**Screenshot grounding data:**
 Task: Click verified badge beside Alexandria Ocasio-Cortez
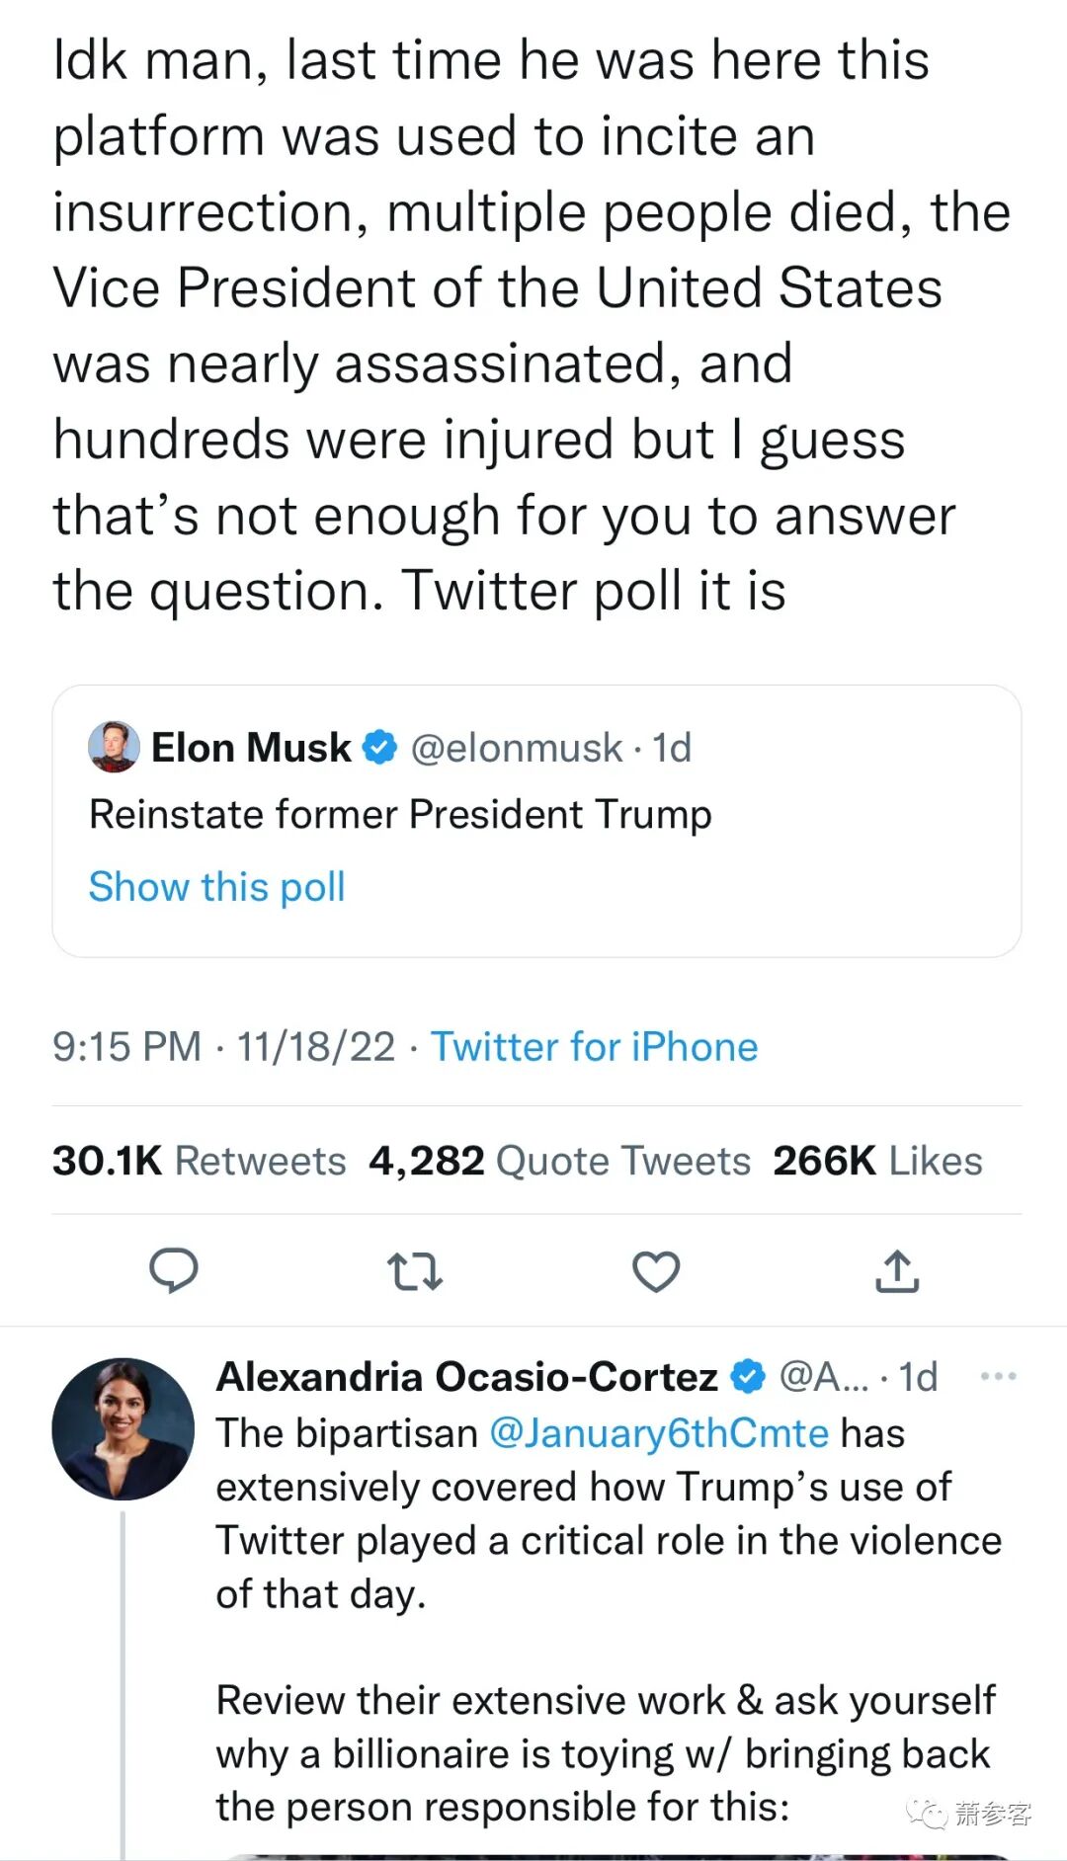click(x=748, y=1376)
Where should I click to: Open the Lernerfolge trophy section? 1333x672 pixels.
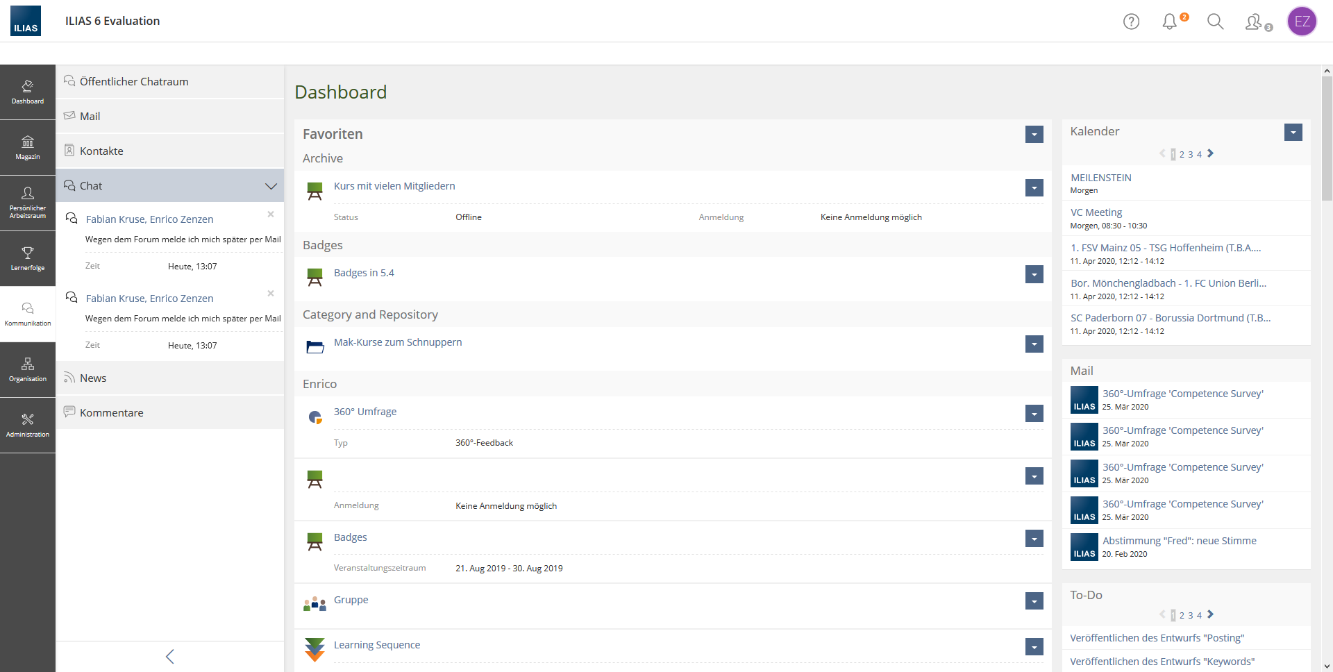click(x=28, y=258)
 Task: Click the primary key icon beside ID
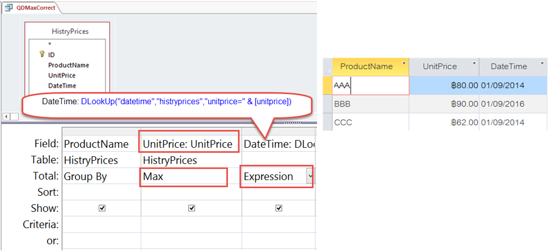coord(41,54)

**ASSIGNMENT:** Nothing but the lines from the one with "Where should I" through the end of the entries above, both included, should be set down, exactly and without pictures.

**YOUR RESPONSE:**
Where should I click to: Open the Lernerfolge trophy section? 1333x672 pixels.
click(x=28, y=258)
 Task: Click the primary key icon beside ID
coord(41,54)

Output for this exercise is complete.